Interesting that was the conclusion someone projected though.

------
dochtman
I've used Google Maps with the new UI for a long time, and it was pretty
screwy. It used to be much, much slower than the old UI. These days,
performance is a little better, though it's still not quite snappy.

Some parts of the new UI still _suck_ , though. Just today, I wanted to print
route directions. However, there's no print thingy anywhere in sight. You now
have to click "List all steps", and only then a printer icon appears...
Completely non-obvious. My wife mentioned that she had already reverted to
just using Print Screen a few times because she couldn't find the stupid
widget.

------
dalek2point3
I've said it before and I'll say it again. Mapping is too important a thing to
let one company control the experience. The debate is not about whether Google
Maps is good or bad, but if its bad _for you_ there is little choice. You
can't fix it. It's not a 100% there, but get on the OpenStreetMap train, fix
your local area and have fun.
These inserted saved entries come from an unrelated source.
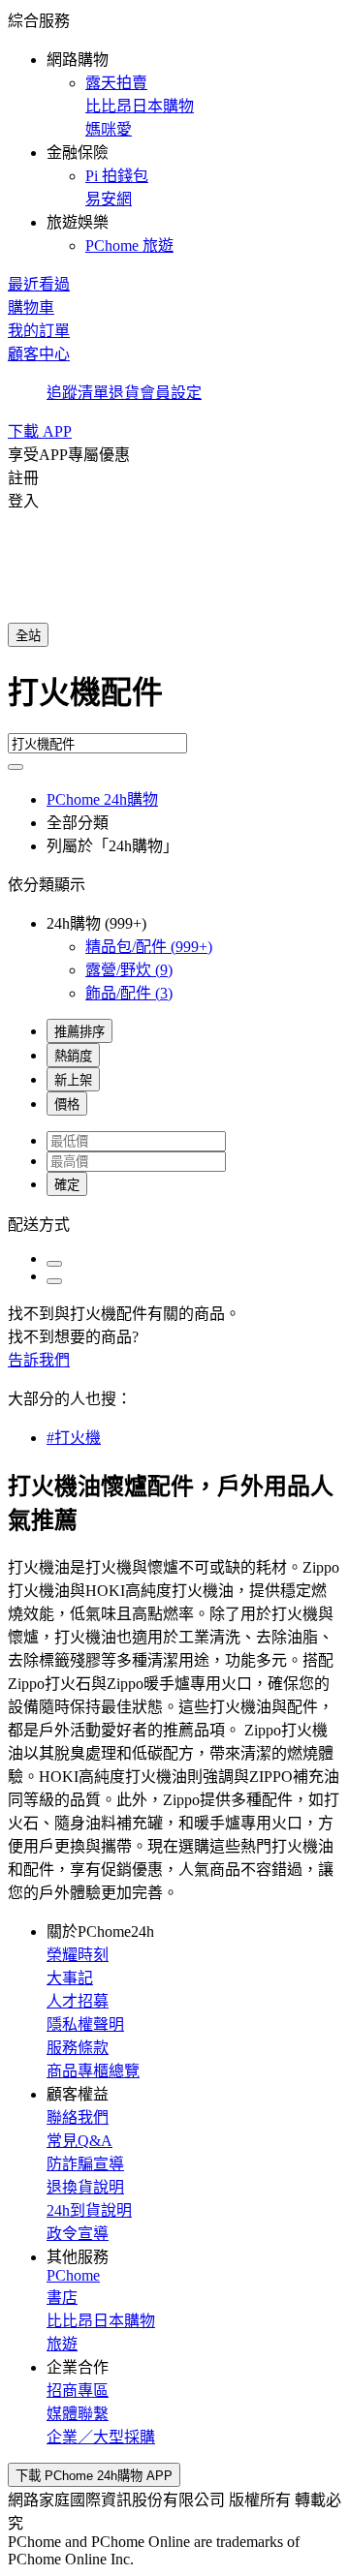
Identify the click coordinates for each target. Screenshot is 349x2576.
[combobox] (174, 700)
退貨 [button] (124, 392)
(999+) (148, 946)
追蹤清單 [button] (78, 392)
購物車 (31, 307)
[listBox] (174, 1223)
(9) (129, 970)
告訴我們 (39, 1360)
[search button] (15, 767)
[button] (174, 132)
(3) (129, 993)
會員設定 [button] (171, 392)
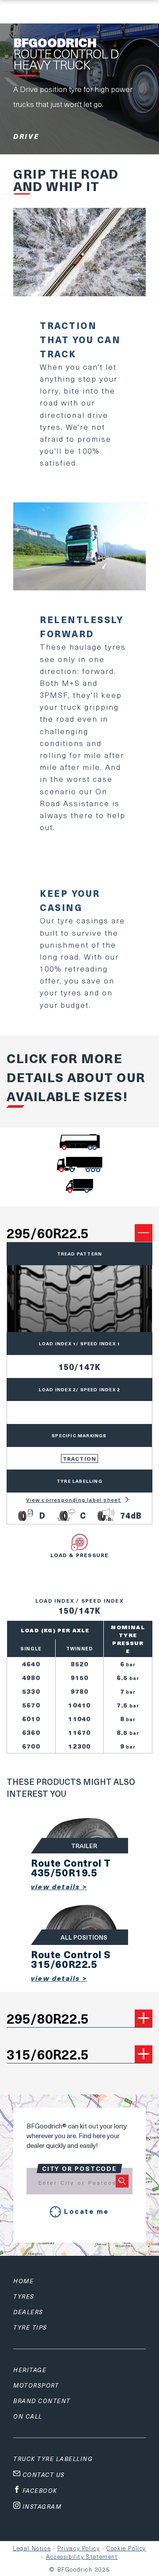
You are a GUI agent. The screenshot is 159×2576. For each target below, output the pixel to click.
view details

And enjoy all the good stuff startups are
building on top of that data.

Here is an easy way to get started:
[http://www.openstreetmap.org/fixthemap](http://www.openstreetmap.org/fixthemap)

------
lohankin
There's a simple explanation for recent GUI disasters across google
applications: Google+. They decided to make a Swiss Army Knife under the
banner of Google+, and needed kind of "consistency" of style. Everything is
consistency ugly now, and Google+ guy is gone. Situation may improve as they
starts dismantling the monstrosity. With respect to search quality - they
hired some AI astronauts, neural networks do wonders for them. The goal is to
train their system to accommodate astronauts' brains. They say it openly.

------
greggman
100 times YES!

I've gotten this behavior for years and it drives me nuts because I can't
understand how it's not fixed? I remember in 2009 I was driving down from SF
to LA. I stopped in Santa Barbara. I needed my bearings and I didn't not know
the address or the name of the street I was on but I did see an Albertson's
supermarket about 200 feet away so I searched for Albertsons and Google gives
me some place in Texas. (I think this was on a SonyW810)

I've searched for Pizza in Tokyo last December and had it give me some place
in Chicago. It's so infuriating. It knows I'm in Tokyo, it's pinpointed me on
the map. So in what situation would I EVER want Pizza in Texas unless I
specifically asked for "Pizza, Texas"?

There's other things too. It mostly feels like maps hasn't changed in years.
Sure, there's the new maps UI which many people, including me, feel like it's
a change for the worse. The geek in me loves that it's slick and live and
webgl but can you figure out how to get a short link to a place? Clicking
"Share" just brings up a G+ form. Not what I wanted. I wanted a link I could
msg to someone. Didn't have that problem with the old maps.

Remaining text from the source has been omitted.